4.2. Limitations & Future Research
Despite its strengths, the suggested framework carries several limitations. First, the quality of empirical results depends heavily on the granularity and frequency of input–output data, which remain coarse for many countries and sectors. Second, while the Koopman and DMD components offer a tractable way to approximate nonlinear dynamics, they require sufficiently rich time-series data and careful regularization to avoid overfitting. Third, the OT cost structure—while conceptually grounded—must be empirically calibrated, and different cost specifications may yield different rewiring paths. Finally, the cooperative game-theoretic analysis focuses on flow feasibility but does not explicitly incorporate strategic behavior, which may be relevant for geopolitical competition or pricing power.

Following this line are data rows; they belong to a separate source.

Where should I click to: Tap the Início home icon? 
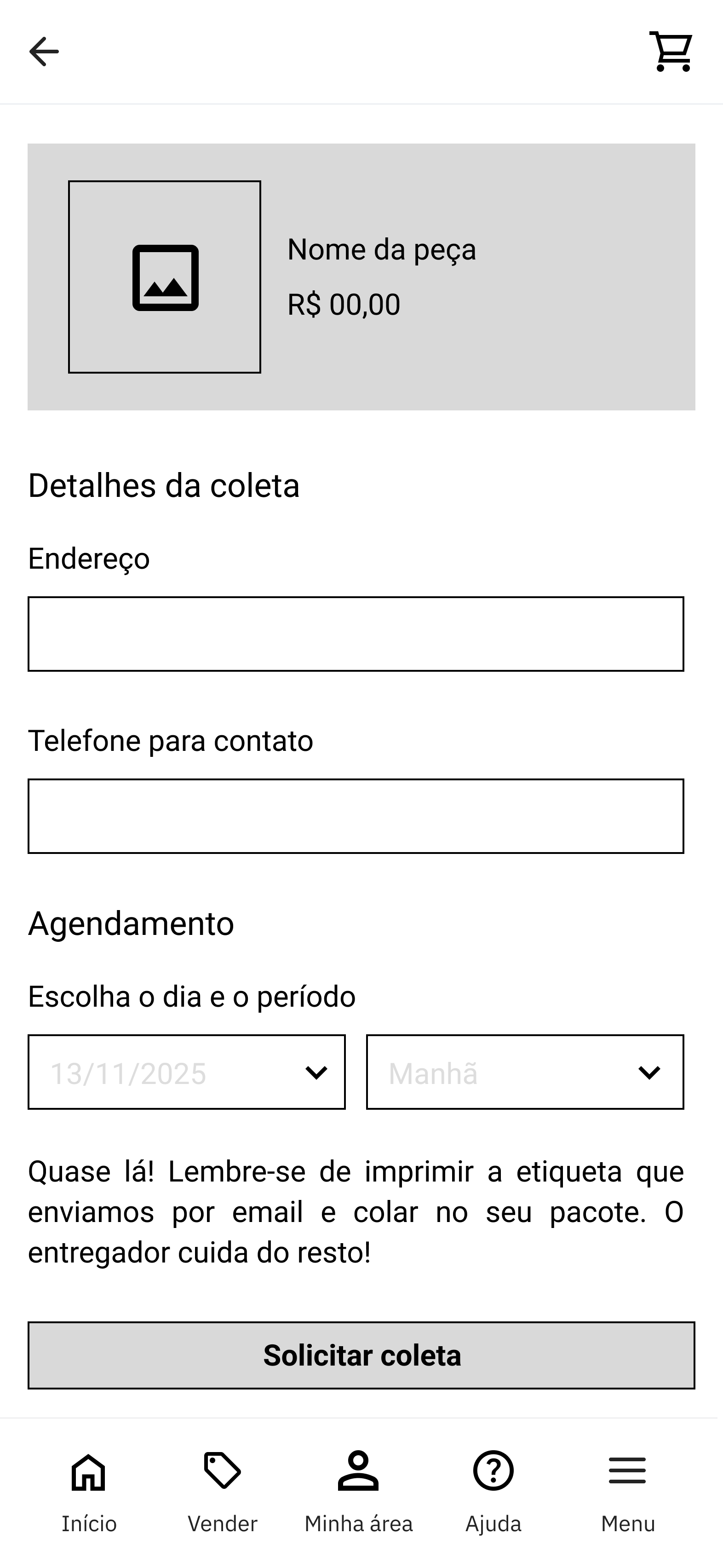[89, 1472]

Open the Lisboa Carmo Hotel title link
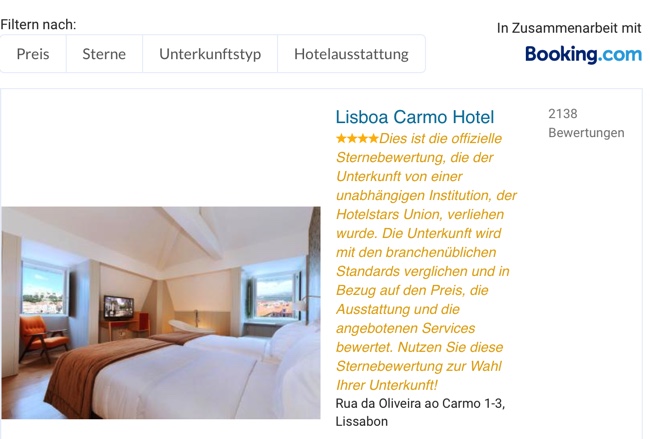pyautogui.click(x=415, y=117)
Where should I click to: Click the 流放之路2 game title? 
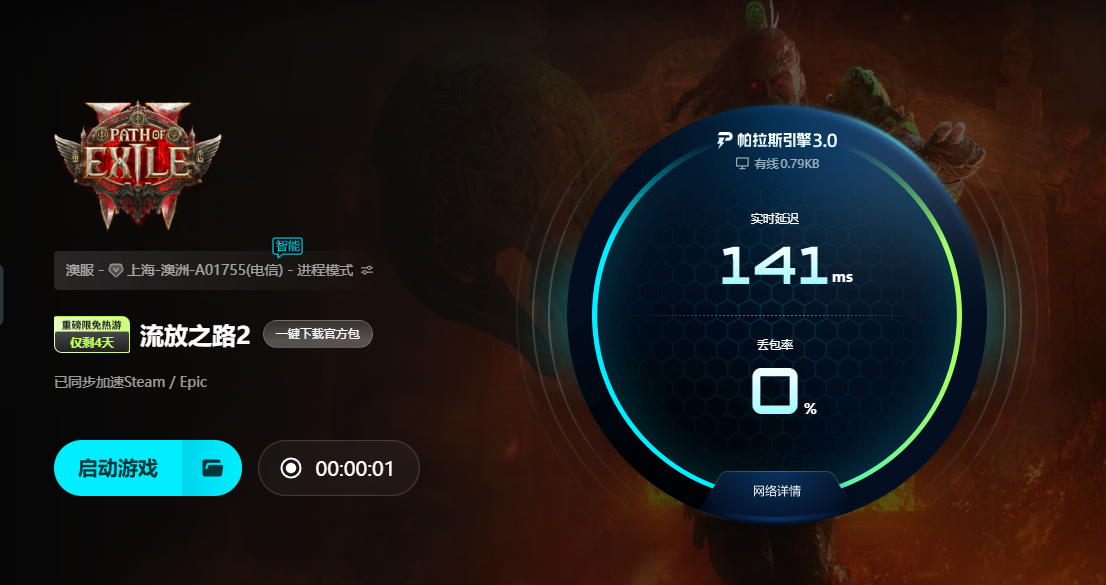tap(195, 335)
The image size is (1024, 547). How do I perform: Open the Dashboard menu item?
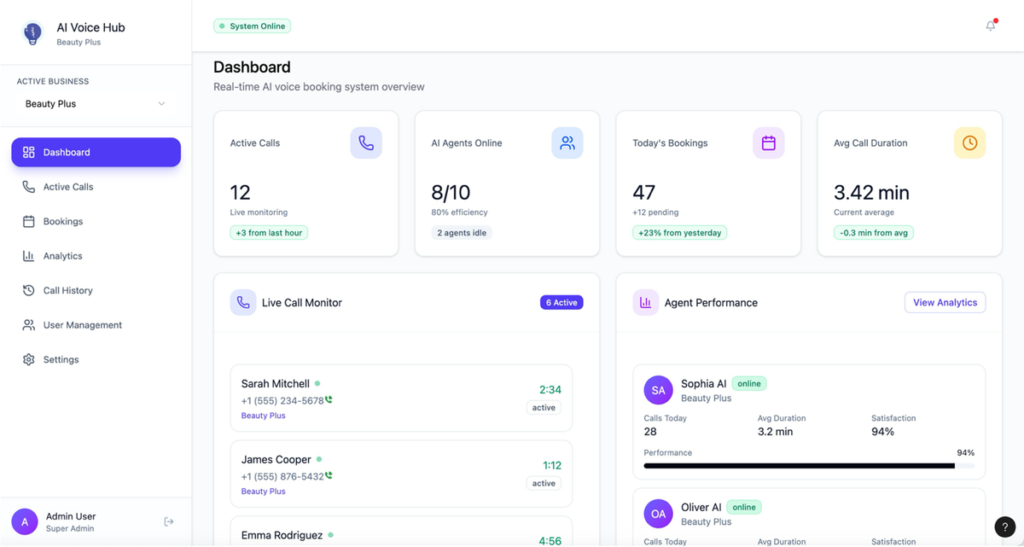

Several avenues for future research naturally follow from this work. Empirically, the framework can be extended by incorporating firm-level input–output data, higher-frequency observations, and price dynamics, allowing for a more granular assessment of adjustment mechanisms. Methodologically, the integration of stochastic shocks, robust-control techniques, and model-uncertainty considerations would enhance the framework’s applicability to policy stress testing under deep uncertainty. Further extensions may also link the optimal-transport component to micro-founded models of supplier search, qualification, and matching, or embed the present approach within agent-based and hybrid simulation environments. These directions would preserve the analytical coherence of the framework while broadening its empirical scope and policy relevance.